Ketiga, berdasarkan kajian mutakhir antropologi ragawi dapat dikenali ciri-ciri kekhususan orang Melayu. Keempat, budaya Melayu yang berbasiskan alam maritim memiliki sifat terbuka dalam kemajemukan, nilai senasib sepenanggungan, religius, dan patuh terhadap nilai-nilai budaya lokal.

Kelima, bahasa Melayu tidak hanya sebagai bahasa pengantar (lingua franca) dalam perdagangan tetapi juga menjadi bahasa intelektual khususnya sejak munculnya kesultanan Islam di bumi Nusantara, dan menjadi bahasa resmi di tiga negara, yakni Indonesia, Malaysia dan Brunei Darussalam.

Selanjutnya, keenam, kesamaan aspek budaya di antara masyarakat Melayu, meski berbeda negara, dapat membangun keharmonisan dalam pergaulan bersama.

Ketujuh, nilai budaya Melayu yang menjadi pedoman hidup masyarakat tempatan dewasa ini menghadapi tantangan globalisasi serta kepentingan politik lokal dan nasional.

Kedelapan, akibat dari poin ketujuh, ekspresi karya budaya dan kesenian Melayu, seperti musik, sastra dan seni pertunjukan tradisional menjadi terabaikan.

Kesembilan, tidak semua masyarakat Melayu di Asia Tenggara mendapatkan kebebasan untuk mengekspresikan budayanya.

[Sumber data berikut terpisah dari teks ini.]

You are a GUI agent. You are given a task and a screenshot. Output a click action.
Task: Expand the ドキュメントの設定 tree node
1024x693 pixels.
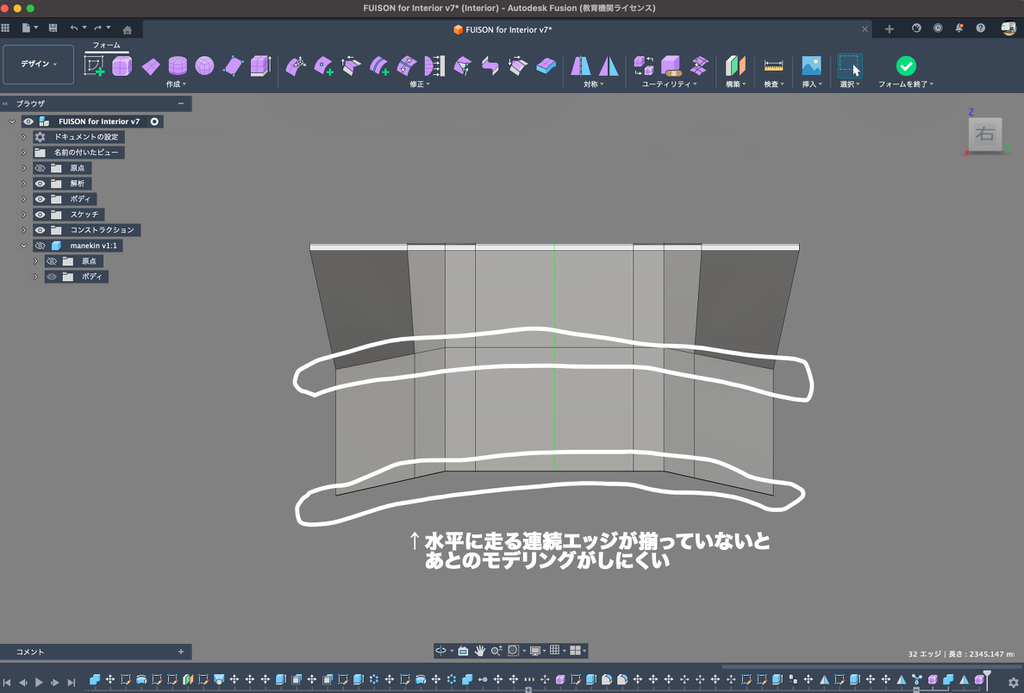24,137

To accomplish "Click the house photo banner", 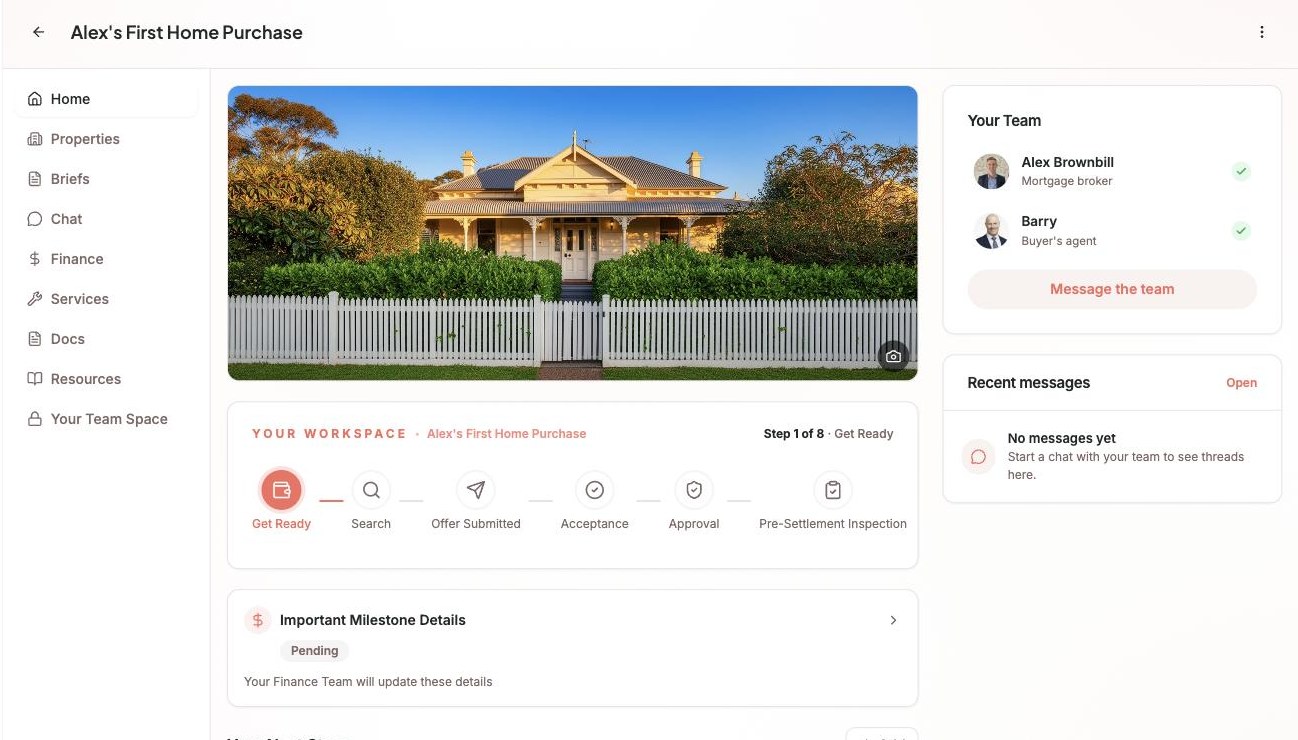I will (572, 233).
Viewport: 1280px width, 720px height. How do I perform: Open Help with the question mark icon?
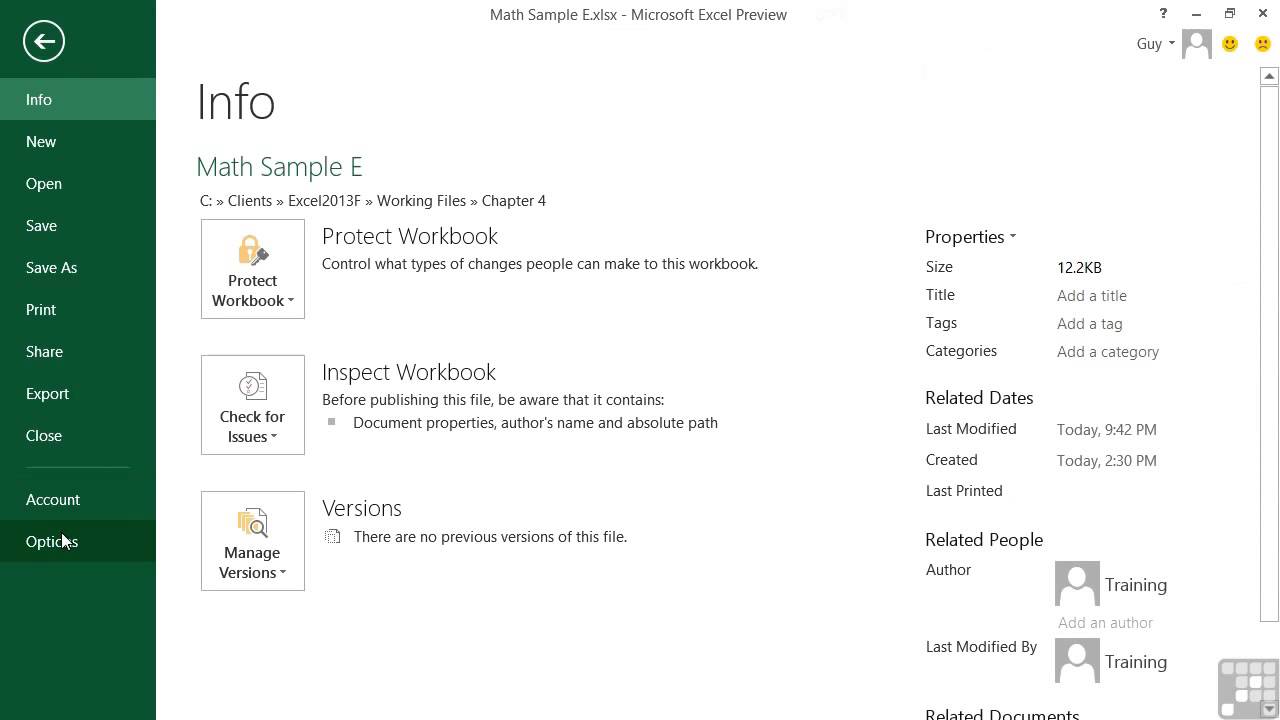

Kesepuluh, asimilasi budaya Melayu masih terbatas di tempat-tempat tertentu yang mengakibatkan kurang diketahui secara luas di antara masyarakat Melayu.

Sedangkan enam poin rekomendasi yang dihasilkan adalah, pertama, perlu dilakukan revitalisasi seni dan budaya Melayu agar dapat selaras dengan perkembangan zaman.

Kedua, dalam rangka pelestarian dan pewarisan nilai-nilai budaya Melayu perlu diadakan langkah-langkah penyebarluasan, pendampingan, dan pengembangan.

Ketiga, perlu ada penulisan bersama Sejarah Melayu di wilayah Asia Tenggara. Keempat, dalam rangka membangun keharmonisan masyarakat Melayu, perlu dilakukan dialog secara berkesinambungan.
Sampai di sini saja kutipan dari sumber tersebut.